The first lighthouse was built in 1857 to direct the sailing ships of the day to safe haven at Lloyd Harbor   The station consisted of an eleven room wooden building next to a square brick lighthouse tower.  The tower was 34-foot tall from its base to its focal plane of the light.  A fifth-order Fresnel lens showed a fixed white light from 48-feet above the water.   

In the early 1900's, with Huntington's commercial development and ships changing from sail to propeller driven, the safety of Lloyd's Harbor became less necessary.  Where the Lloyd Harbor Light served only Lloyd harbor, it was determined that a new lighthouse could be built to serve the needs of both Lloyd Harbor and Huntington Harbor.

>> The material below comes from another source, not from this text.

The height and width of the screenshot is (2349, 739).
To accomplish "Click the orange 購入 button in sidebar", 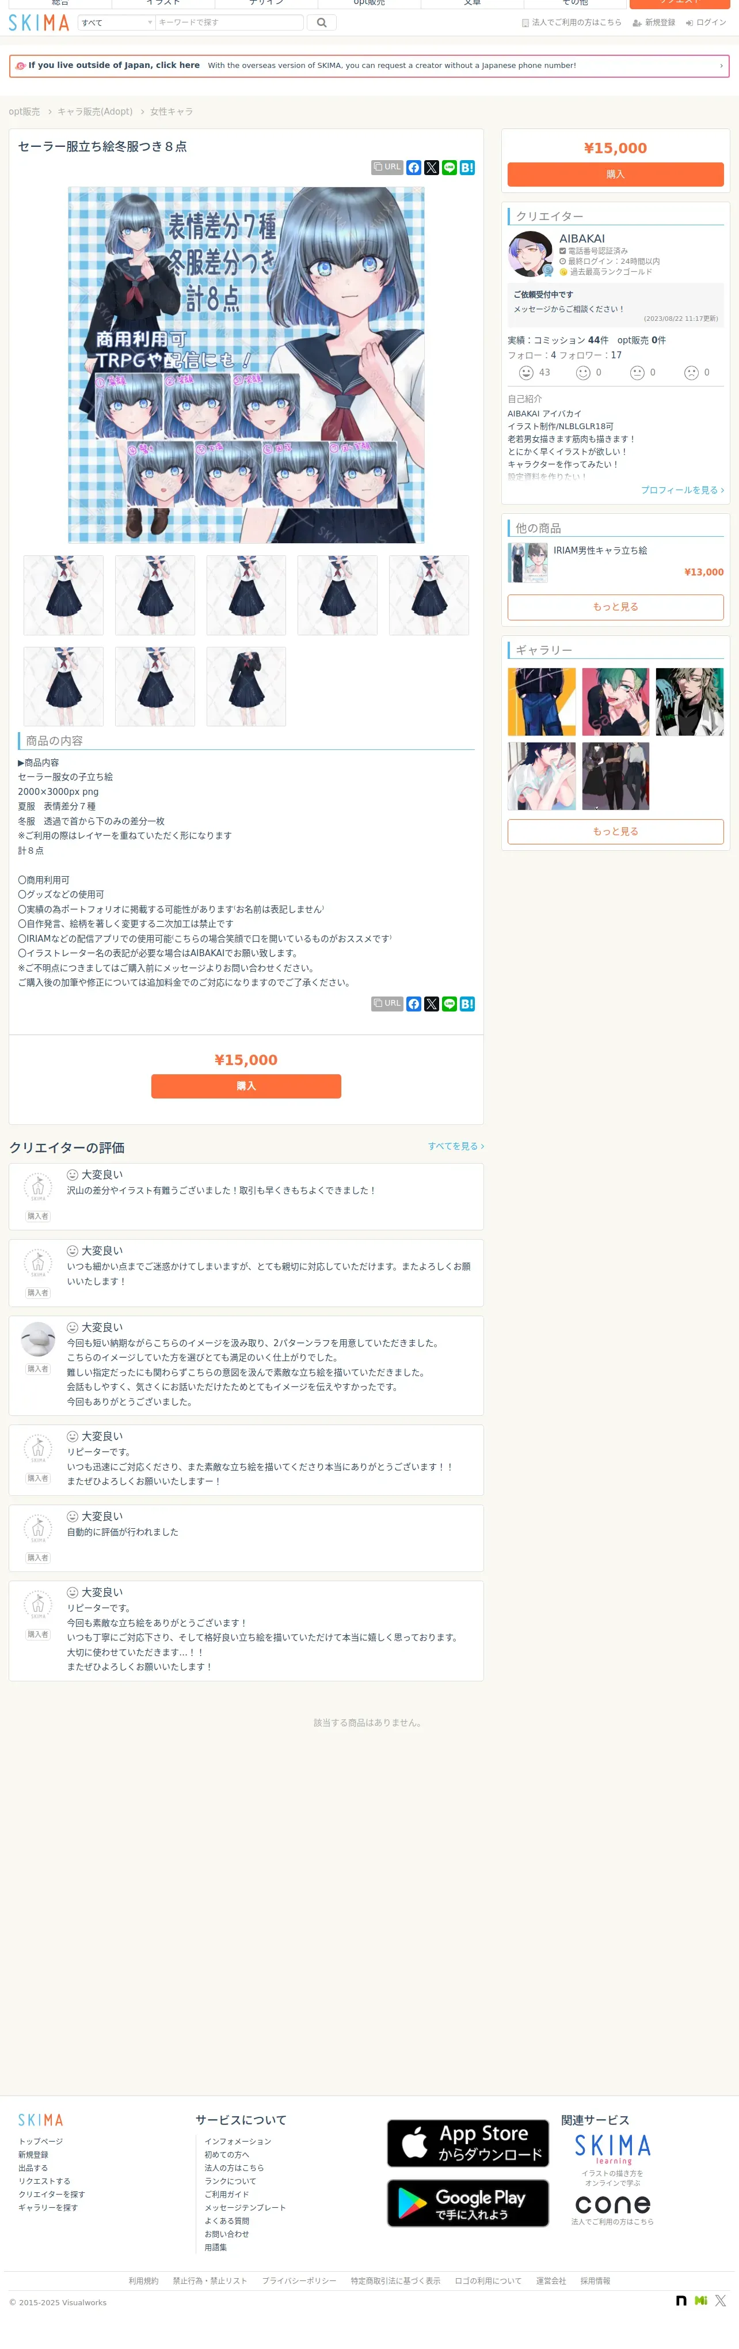I will pyautogui.click(x=615, y=174).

The current Huntington Harbor Lighthouse, pictured, was completed in 1912.  The reinforced concrete crib is 26-foot by 30 foot and 16-foot high.  It was built on shore, then towed to the site, where it was filled with water to sink it.  Riprap was then used to fill the bottom, along with concrete to fill the pockets.  A concrete pier was built on top of the crib, which supports the dwelling and tower, also made of concrete.  Its original lighting was provided by a fifth-order Fresnel lens, lit with kerosene, then electricity, showing a fixed red light visible for 8 nautical miles.  A 1,000 pound fog bell was also installed at the site.  The current light, automated in 1967, is a 300mm lens, flashing its white light every six seconds. 

In 1985, the Save Huntington's Lighthouse, Inc., was formed to help save and preserve the lighthouse.  The year prior, the federal government decided to demolish it, citing its condition and cost of repair.  The grassroots effort led the successful bid to save the light.  Since renamed the Huntington Lighthouse Preservation Society, they have been gradually restoring the building inside and out.

Unfortunately, the original Lloyd Harbor Lighthouse was not so lucky.  On November 12, 1947, it was completely destroyed by fire.